Let $T_A = \struct {S_A, \tau_A}$ and $T_B = \struct {S_B, \tau_B}$ be topological spaces.

Let $\phi: T_A \to T_B$ be a homeomorphism.


If $T_A$ is a $T_{3 \frac 1 2}$ space, then so is $T_B$.


Proof

Let $F \subseteq S_B$ be closed, and let $y \in S_B$ such that $y \notin F$.

Let $G = \phi^{-1} \sqbrk F$ and let $z = \map {\phi^{-1} } y$.


Since $T_A$ is a $T_{3 \frac 1 2}$ space, there exists an Urysohn function $f: X_A \to \closedint 0 1$ for $G$ and $\set z$.

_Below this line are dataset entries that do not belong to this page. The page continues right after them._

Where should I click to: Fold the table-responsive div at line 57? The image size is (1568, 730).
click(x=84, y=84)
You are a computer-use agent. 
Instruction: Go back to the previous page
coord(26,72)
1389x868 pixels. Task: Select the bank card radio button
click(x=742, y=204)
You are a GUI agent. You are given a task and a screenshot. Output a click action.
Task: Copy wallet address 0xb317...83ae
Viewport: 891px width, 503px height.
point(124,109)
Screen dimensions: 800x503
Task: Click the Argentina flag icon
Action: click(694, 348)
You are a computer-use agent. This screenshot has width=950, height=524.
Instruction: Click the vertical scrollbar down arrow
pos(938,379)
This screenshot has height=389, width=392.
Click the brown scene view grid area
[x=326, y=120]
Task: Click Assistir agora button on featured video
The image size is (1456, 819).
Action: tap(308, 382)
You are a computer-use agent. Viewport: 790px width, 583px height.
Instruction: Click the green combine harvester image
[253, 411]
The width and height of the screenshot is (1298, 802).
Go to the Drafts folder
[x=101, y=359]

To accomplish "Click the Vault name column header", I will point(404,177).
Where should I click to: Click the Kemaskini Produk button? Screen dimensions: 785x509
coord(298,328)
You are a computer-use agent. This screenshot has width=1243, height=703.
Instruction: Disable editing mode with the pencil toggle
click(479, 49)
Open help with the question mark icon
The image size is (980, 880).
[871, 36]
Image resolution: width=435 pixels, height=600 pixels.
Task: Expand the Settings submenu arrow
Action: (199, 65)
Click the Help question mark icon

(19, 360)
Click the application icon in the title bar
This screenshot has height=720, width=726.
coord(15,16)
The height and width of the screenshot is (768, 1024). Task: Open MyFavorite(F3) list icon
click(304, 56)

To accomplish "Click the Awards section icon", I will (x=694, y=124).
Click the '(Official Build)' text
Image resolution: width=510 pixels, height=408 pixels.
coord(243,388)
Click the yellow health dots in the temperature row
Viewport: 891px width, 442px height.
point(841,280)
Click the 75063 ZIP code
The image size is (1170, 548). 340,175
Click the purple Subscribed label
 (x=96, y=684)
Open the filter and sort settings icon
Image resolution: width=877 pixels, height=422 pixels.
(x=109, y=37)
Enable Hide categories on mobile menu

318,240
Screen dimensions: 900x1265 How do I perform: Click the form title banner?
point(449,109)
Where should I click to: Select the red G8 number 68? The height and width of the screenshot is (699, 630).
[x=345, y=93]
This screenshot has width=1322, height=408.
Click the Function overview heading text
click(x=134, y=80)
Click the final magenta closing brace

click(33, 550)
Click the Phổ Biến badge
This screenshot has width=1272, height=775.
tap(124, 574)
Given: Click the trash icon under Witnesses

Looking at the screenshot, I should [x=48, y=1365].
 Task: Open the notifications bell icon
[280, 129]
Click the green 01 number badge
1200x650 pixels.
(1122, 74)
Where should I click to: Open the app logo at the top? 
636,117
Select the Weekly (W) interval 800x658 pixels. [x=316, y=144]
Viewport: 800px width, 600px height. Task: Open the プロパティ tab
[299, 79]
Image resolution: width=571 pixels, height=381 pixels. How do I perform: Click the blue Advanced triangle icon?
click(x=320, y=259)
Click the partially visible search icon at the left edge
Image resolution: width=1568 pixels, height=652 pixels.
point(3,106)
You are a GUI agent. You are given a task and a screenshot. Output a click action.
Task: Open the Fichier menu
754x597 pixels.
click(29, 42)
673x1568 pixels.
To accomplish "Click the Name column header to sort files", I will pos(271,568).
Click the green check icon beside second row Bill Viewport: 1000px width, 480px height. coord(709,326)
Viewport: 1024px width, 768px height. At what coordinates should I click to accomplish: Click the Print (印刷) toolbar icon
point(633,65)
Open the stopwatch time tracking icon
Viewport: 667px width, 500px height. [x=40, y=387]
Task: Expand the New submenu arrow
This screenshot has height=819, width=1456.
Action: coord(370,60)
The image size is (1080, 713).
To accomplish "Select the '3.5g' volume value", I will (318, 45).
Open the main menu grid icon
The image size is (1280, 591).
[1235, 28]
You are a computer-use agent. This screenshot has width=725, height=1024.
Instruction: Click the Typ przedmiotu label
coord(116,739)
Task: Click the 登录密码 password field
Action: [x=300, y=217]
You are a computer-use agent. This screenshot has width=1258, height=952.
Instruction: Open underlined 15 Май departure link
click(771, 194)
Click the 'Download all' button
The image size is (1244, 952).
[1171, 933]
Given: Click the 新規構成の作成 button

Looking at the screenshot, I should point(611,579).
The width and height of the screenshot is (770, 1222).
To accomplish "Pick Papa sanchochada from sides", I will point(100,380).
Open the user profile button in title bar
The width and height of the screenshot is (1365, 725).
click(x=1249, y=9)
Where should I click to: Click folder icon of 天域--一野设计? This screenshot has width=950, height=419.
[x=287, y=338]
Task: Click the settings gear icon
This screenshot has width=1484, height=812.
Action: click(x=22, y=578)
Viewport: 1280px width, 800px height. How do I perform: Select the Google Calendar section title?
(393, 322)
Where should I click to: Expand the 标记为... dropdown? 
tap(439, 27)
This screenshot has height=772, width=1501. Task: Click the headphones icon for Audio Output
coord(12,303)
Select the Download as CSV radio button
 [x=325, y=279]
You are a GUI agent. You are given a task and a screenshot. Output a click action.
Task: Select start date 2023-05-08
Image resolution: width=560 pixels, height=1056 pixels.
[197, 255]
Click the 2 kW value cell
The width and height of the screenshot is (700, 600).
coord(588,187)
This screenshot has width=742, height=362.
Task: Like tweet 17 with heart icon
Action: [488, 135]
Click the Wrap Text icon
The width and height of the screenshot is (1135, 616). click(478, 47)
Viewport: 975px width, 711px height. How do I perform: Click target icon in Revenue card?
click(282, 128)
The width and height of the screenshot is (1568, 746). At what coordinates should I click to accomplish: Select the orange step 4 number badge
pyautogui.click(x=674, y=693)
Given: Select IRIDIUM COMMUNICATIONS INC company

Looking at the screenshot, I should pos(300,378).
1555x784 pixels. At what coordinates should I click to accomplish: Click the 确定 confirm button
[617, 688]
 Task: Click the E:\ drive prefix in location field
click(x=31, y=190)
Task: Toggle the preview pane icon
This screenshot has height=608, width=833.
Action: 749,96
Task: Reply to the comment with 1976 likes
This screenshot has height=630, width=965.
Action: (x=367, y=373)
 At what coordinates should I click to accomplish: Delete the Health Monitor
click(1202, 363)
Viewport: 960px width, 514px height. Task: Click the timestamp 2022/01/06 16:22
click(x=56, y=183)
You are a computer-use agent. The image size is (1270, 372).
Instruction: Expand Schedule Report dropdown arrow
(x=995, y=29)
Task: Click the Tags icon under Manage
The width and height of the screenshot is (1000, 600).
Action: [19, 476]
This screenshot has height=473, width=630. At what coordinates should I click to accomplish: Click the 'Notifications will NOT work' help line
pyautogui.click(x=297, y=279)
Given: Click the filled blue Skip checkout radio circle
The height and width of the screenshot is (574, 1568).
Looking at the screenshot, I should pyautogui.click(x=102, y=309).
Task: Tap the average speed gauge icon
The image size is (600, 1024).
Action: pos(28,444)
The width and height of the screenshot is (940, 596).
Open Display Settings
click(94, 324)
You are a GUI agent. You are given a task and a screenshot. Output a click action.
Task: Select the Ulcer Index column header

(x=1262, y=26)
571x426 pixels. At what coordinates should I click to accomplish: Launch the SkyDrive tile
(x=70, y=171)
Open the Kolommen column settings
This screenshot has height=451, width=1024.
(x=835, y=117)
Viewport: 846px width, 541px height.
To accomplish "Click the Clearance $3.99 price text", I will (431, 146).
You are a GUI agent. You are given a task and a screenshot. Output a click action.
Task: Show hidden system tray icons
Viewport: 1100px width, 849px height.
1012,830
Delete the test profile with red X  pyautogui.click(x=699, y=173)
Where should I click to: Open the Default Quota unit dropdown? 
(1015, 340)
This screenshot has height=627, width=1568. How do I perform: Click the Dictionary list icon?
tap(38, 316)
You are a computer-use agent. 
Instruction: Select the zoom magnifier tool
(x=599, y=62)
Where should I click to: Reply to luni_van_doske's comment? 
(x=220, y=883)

Define $g: S_B \to \closedint 0 1$ by:

$\map g x = \map f {\map {\phi^{-1} } x}$

By Composite of Continuous Mappings is Continuous, $g$ is continuous.


Also, for all $x \in F$:

$\map g x = 0$

as $\map {\phi^{-1} } x \in G$.

Similarly, because $\map {\phi^{-1} } y = z$:

$\map g y = 1$


Hence $g$ is an Urysohn function for $F$ and $\set y$.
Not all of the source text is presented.